**ACTIVITY**
Among the entries that follow, count the lines with the word "agent" and report the number by itself.

[Screenshot grounding data]
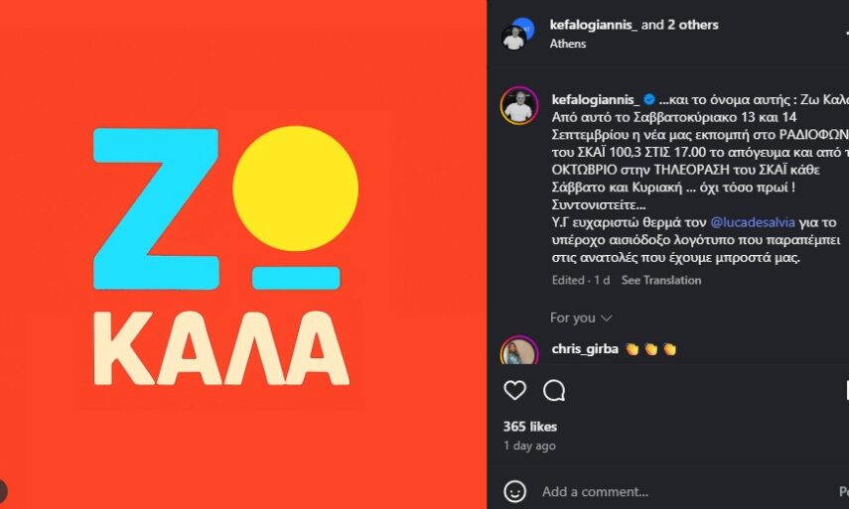Click the kefalogiannis_ avatar beside the caption
849x509 pixels.
518,105
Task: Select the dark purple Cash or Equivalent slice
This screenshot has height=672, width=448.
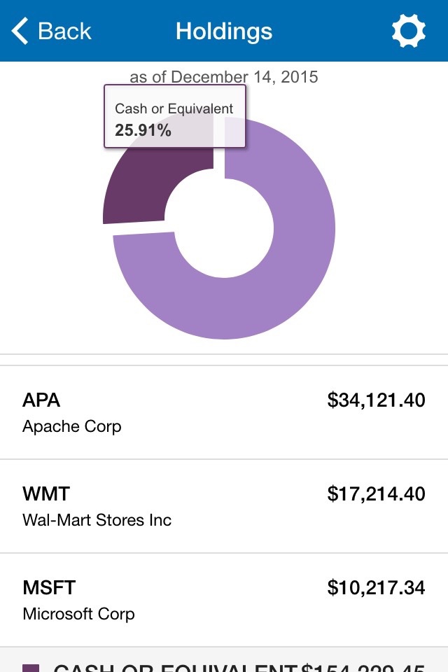Action: click(140, 188)
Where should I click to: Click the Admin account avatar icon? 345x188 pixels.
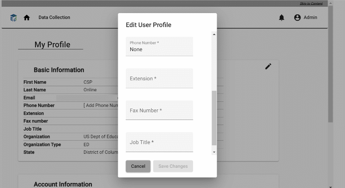click(297, 18)
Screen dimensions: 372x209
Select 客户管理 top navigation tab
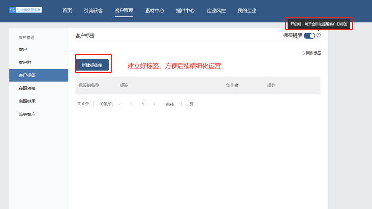click(124, 11)
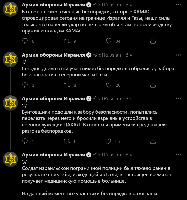Retweet the first tweet with 9 retweets
The width and height of the screenshot is (187, 200).
(x=67, y=41)
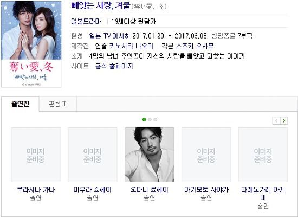Open 오타니 료헤이 cast name link

150,189
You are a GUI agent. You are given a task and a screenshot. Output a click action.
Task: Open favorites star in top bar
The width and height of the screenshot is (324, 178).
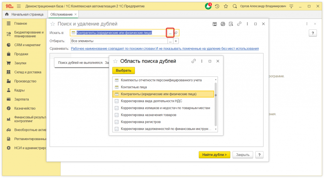[226, 6]
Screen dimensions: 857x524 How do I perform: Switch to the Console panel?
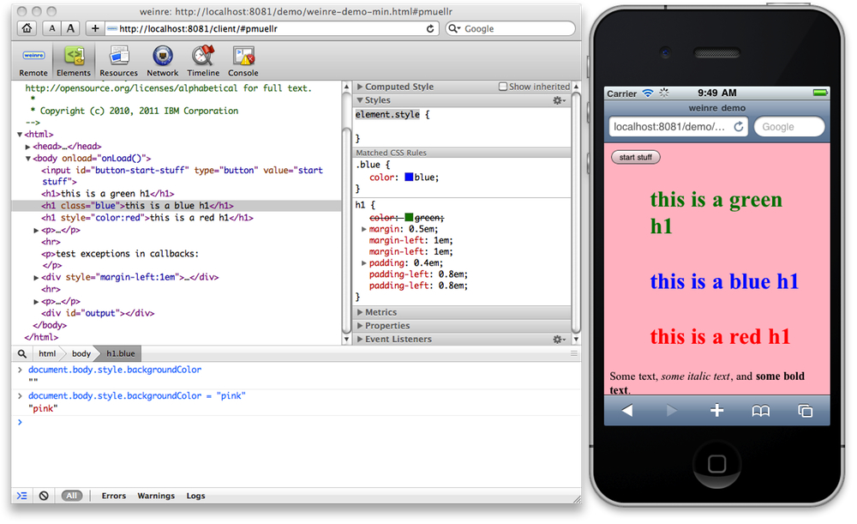pyautogui.click(x=243, y=60)
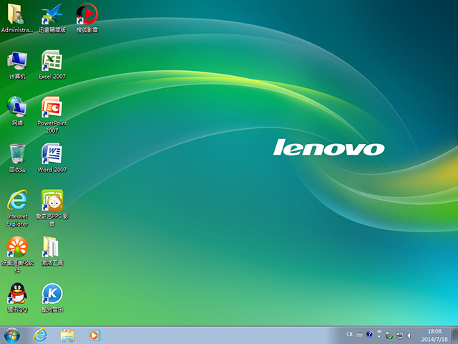This screenshot has width=458, height=344.
Task: Click the Computer desktop icon
Action: point(17,61)
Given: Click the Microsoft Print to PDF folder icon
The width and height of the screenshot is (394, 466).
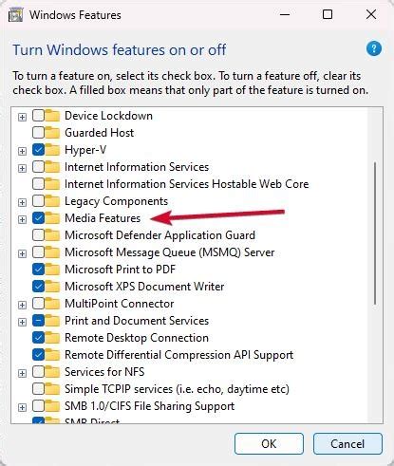Looking at the screenshot, I should [53, 270].
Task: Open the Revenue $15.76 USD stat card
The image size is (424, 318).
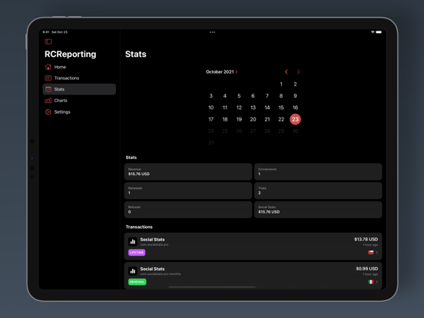Action: click(x=188, y=172)
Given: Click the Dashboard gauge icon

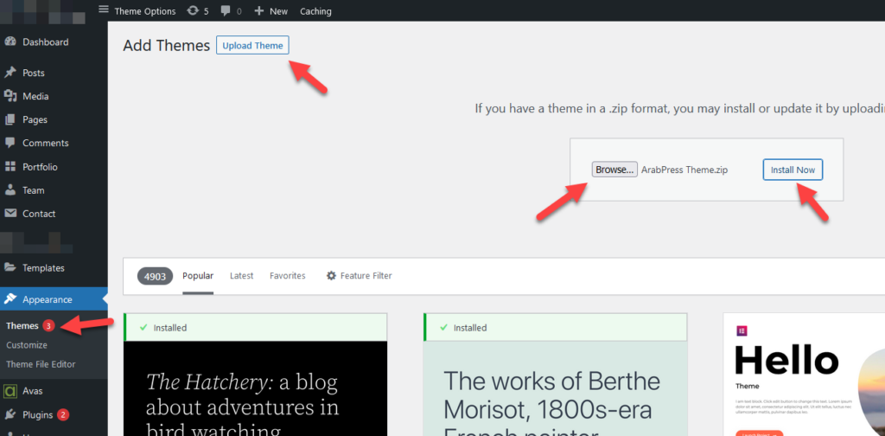Looking at the screenshot, I should pyautogui.click(x=10, y=42).
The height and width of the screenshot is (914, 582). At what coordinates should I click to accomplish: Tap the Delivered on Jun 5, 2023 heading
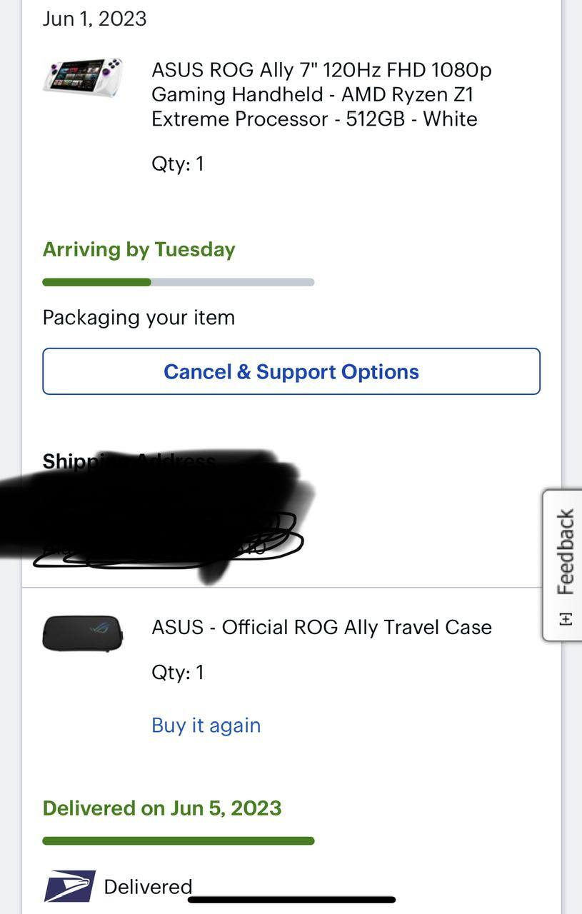[162, 808]
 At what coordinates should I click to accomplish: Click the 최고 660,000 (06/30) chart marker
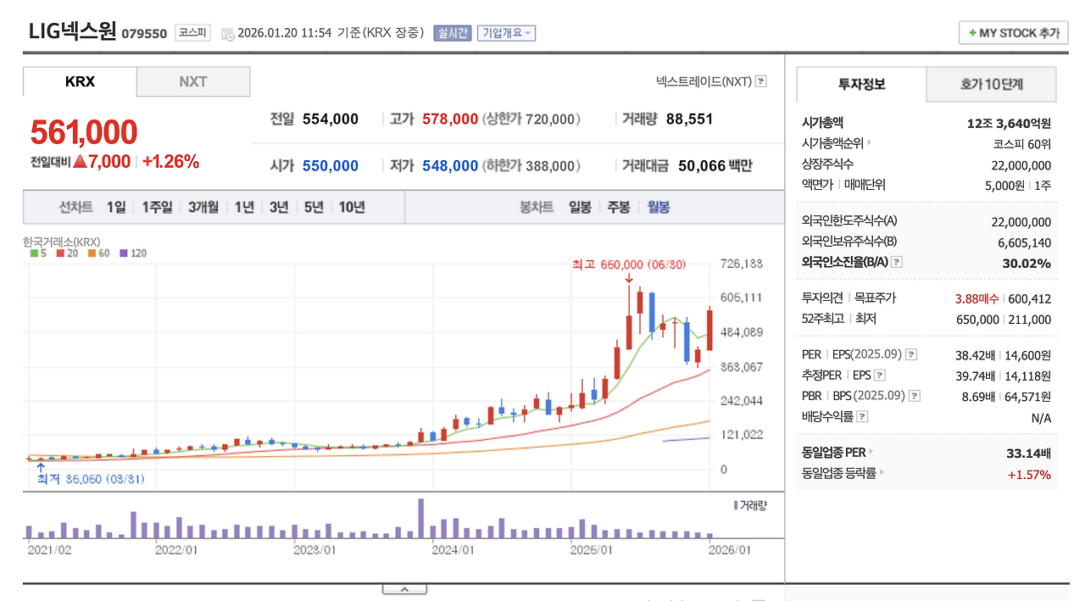coord(627,265)
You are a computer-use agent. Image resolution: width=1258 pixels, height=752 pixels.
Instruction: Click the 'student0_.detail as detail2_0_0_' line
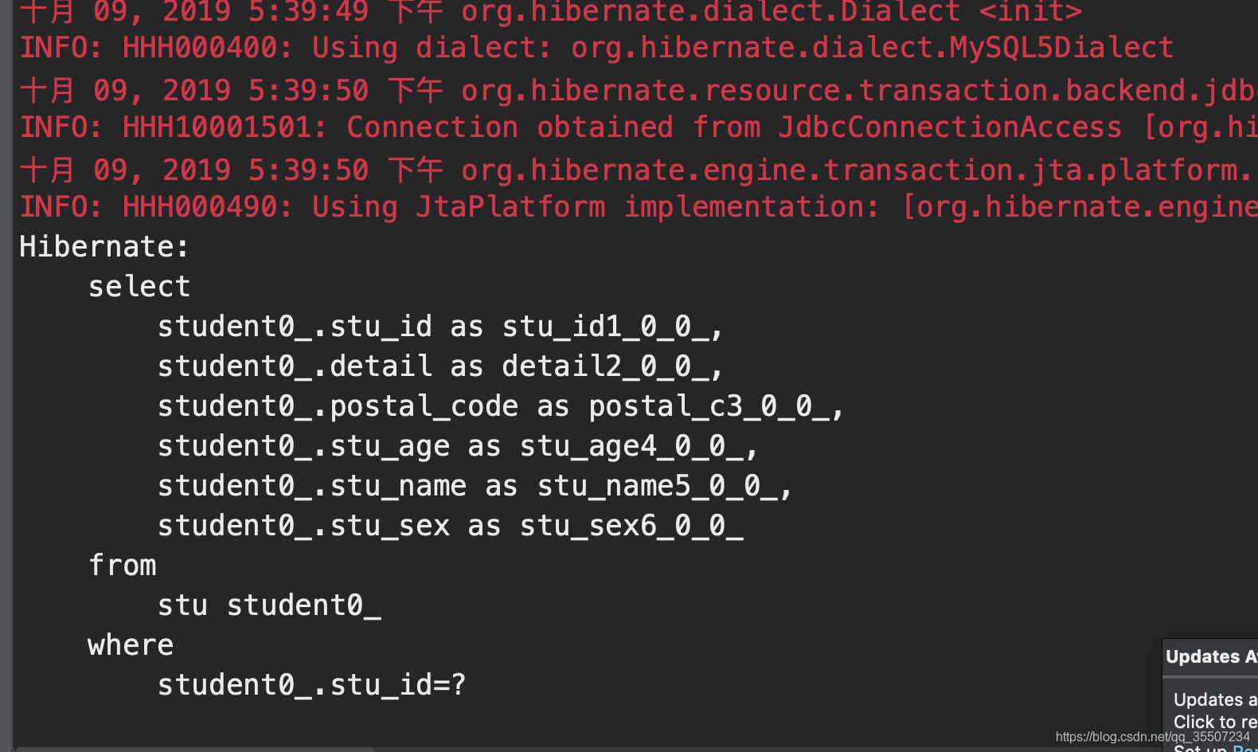click(x=440, y=366)
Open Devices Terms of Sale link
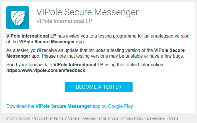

**FINISHED TASK**
2